Water can always make more H+ by dissociating. Alternatively, you can think of the weak base ($\ce{A-}$) react with water instead of with $\ce{H+}$:

$$\ce{A- + H2O <=> AH + OH-}$$

This would be the combination of

$$\ce{A- + H+ <=> AH}$$

and

$$\ce{H2O <=> H+ + OH-}$$

[…] would have a pH of 14.

That’s impossible because it would be more basic than a weak base. The weak acid alone is a bit acidic, the weak base alone is a bit basic, and the mixture (the buffer) somewhere in between.

[OP in comments] Oh so are you saying that the addition of the conjugate base would increase the dissociation of water? Are the hydrogen ions common to both equilibria, that of water dissociation and acid dissociation? I didn’t consider that perhaps it is the source of all my confusion! Would there not be an increase in pH if water dissociates as although the ‘lost’ hydrogen ions are replaced hydroxide ions are also formed?
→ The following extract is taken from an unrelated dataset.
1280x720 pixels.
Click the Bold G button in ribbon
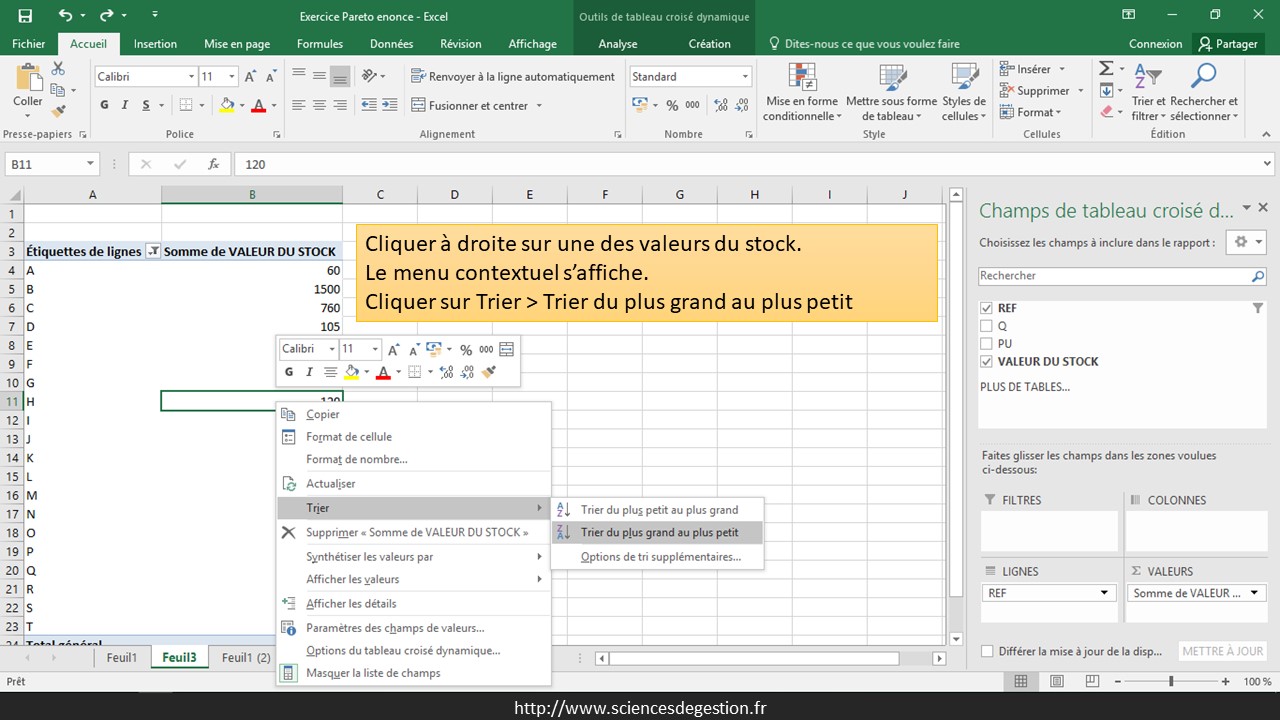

Wouldn’t there be a net increase in alkalinity?

Yes, the hydrogen ions are common to both equilibria, which makes it a bit difficult to think through these situations in our head. A math engine simply solves the system of coupled equations and spits out the answer. This does not help you understand what is going on conceptually, though. Again, yes, if you take away most of the hydrogen ions, they would be replaced by water dissociating, also producing hydroxide. This is how a weak base like ammonia can get a pH higher than 7. The hydroxide ions come from water, and most of the hydrogen ions that ammonia accepts to become ammonium also come from water (as a neutral solution contains just $\pu{1E-7 mol/L}$ of $\ce{H+}$ to begin with).

Answer 3

In aqueous solutions the acidity is mostly governed by the concentration of hydronium ions[H3O+ aka H+] and usually denoted by its negative logarithm, pH. Although H3O+ is most important, weak acids and weak bases present have their own properties. Some reactions happen at an optimum pH and pH control is advantageous. This can be accomplished in several ways. The easiest is to simply use a stoichiometric excess of a strong acid or base or even a weak acid or base if that gives the appropriate acidity. This method is used in permanganate or dichromate oxidations and many reactions. When an intermediate pH is necessary the direct method fails because any change in acid or base gives a large change in H3O+. The answer is to use an excess of the weak acid or base and add the right amount of the conjugate base or conjugate acid to give the proper pH. When the proper amount of buffer is used the reaction pH will stay near the optimum pH. If acid is consumed the weak acid ionizes. If acid is formed the weak base accepts it. The equilibrium conditions satisfy both the ionization quotient of the acid and Kw.

LeChatlier's principle starts with a system at active equilibrium. The buffer is perturbed by a slight change in acidity; either water or the weak acid will change to restore equilibrium. Agreed the rates are not equal. Remember the properties of H3O+ and weak acids differ. Instead of an extreme shock treatment use small equilibrium steps.

example: Reaction uses some acid, solution needs acid to reestablish equilibrium so water and weak acid both ionize to give more H3O+ each to its ability[acid probably ionizes faster that is why it is an acid]. Since H3O+ was consumed the overall solution is now at a higher pH. Since the solution is buffered the change in pH is less than if the acidity were a trace amount of strong acid. In a nonbuffered solution, when a reaction requires acid, as acid is consumed the reaction slows, all the acid is not consumed. Concentrations do not reach zero [pH infinity not 14].